Entries shown:
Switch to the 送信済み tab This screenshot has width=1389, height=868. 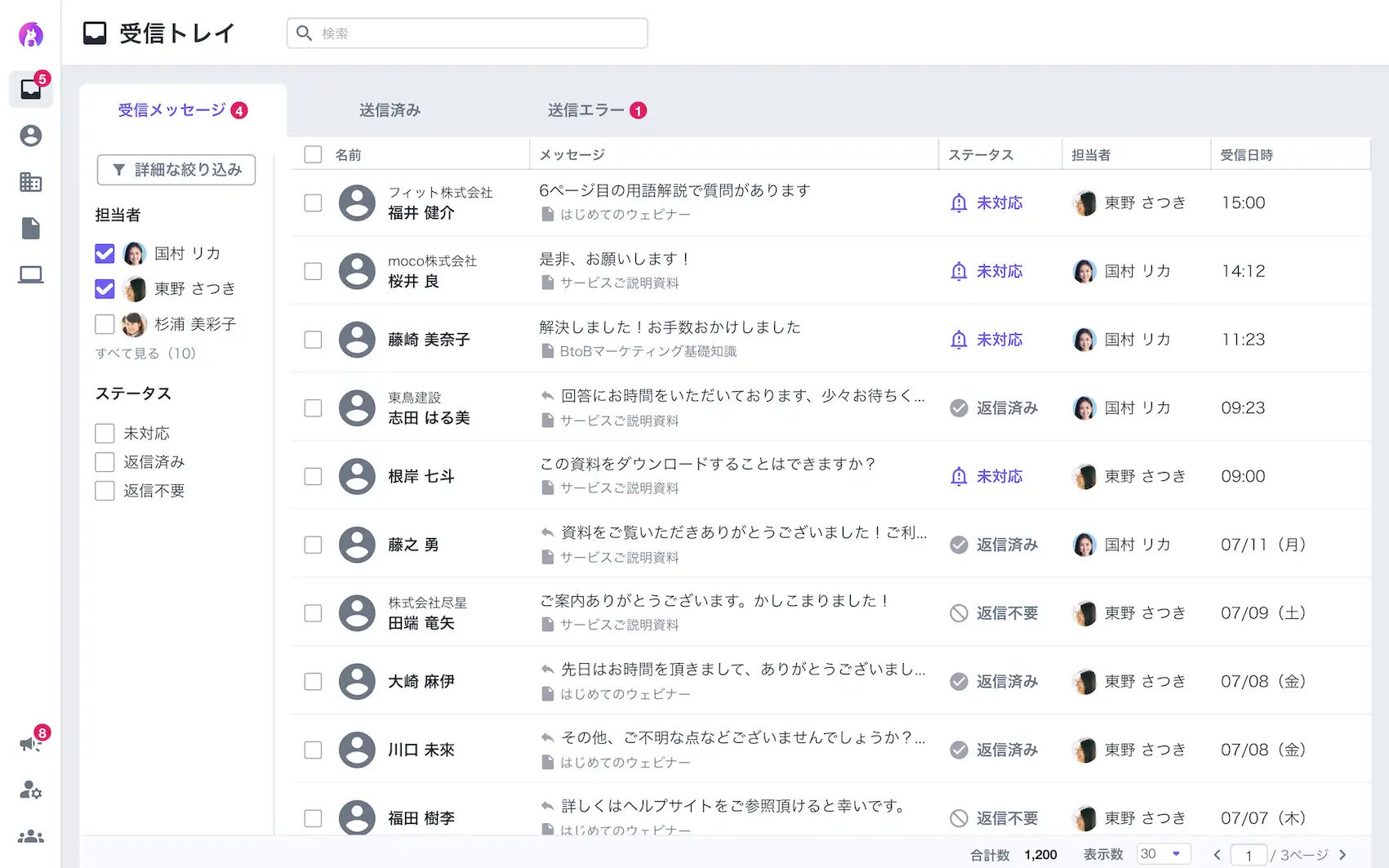pos(390,110)

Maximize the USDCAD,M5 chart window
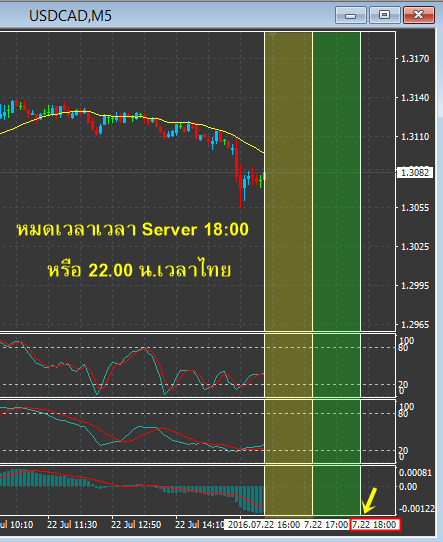[x=384, y=15]
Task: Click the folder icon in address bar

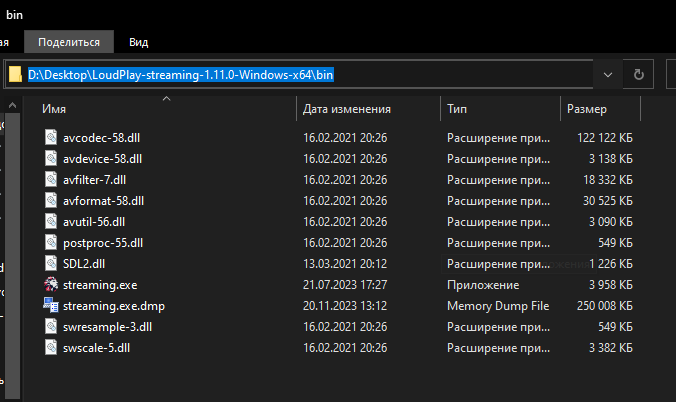Action: (16, 74)
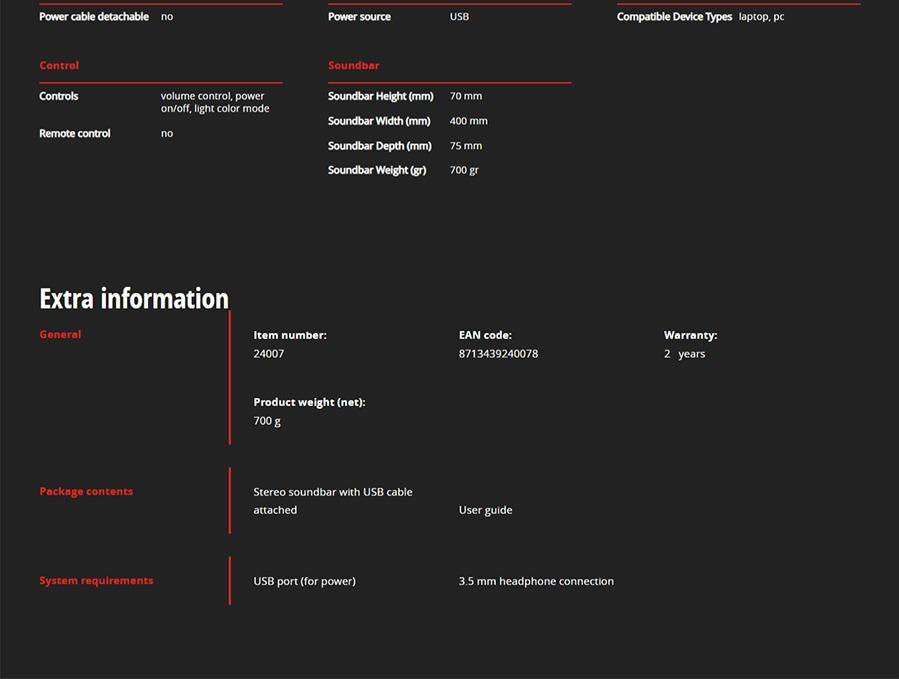This screenshot has height=679, width=899.
Task: Click the "Soundbar Weight (gr)" label
Action: (377, 170)
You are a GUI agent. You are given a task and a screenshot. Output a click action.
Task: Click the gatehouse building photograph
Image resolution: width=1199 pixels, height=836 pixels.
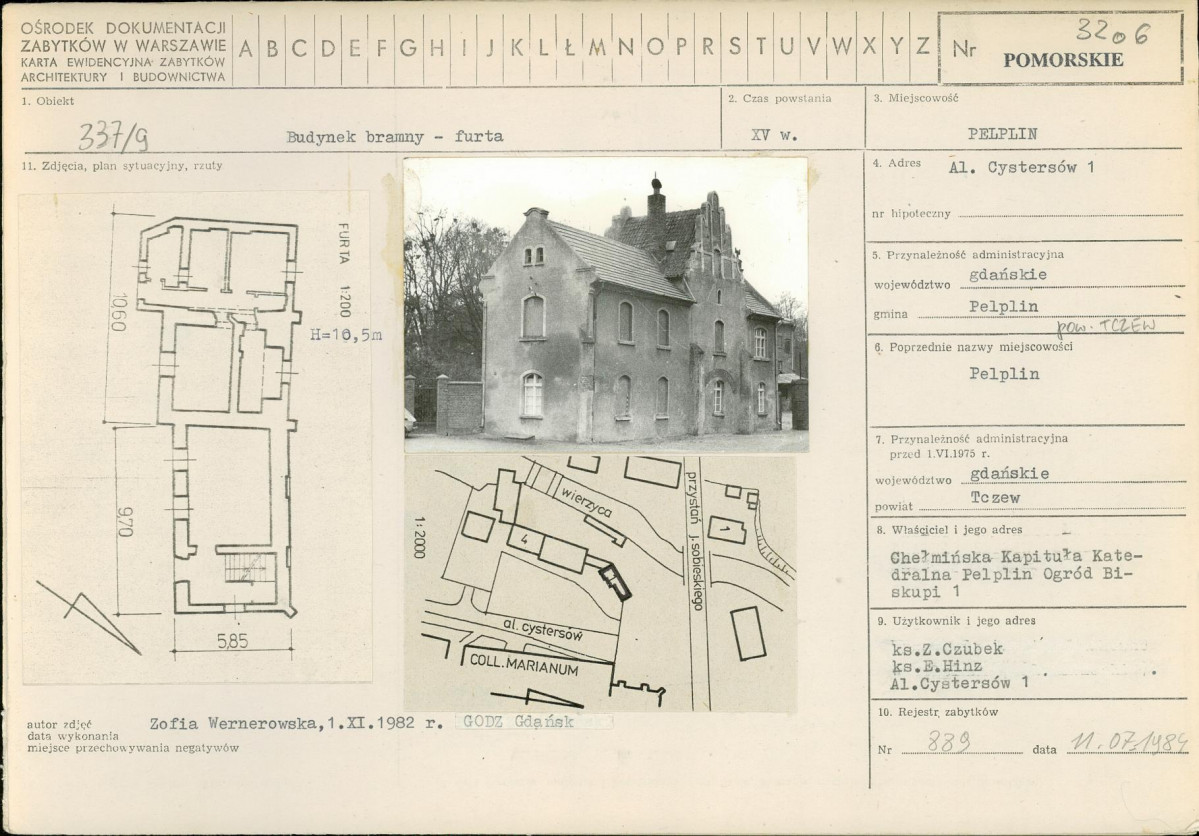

Required work: Starting at the line that holds "Task: Click the gatehouse building photograph" and ending at the last line of the material above, repeat each line exactly, both ends included, and leave the pictures out.

Task solution:
Task: Click the gatehouse building photograph
Image resolution: width=1199 pixels, height=836 pixels.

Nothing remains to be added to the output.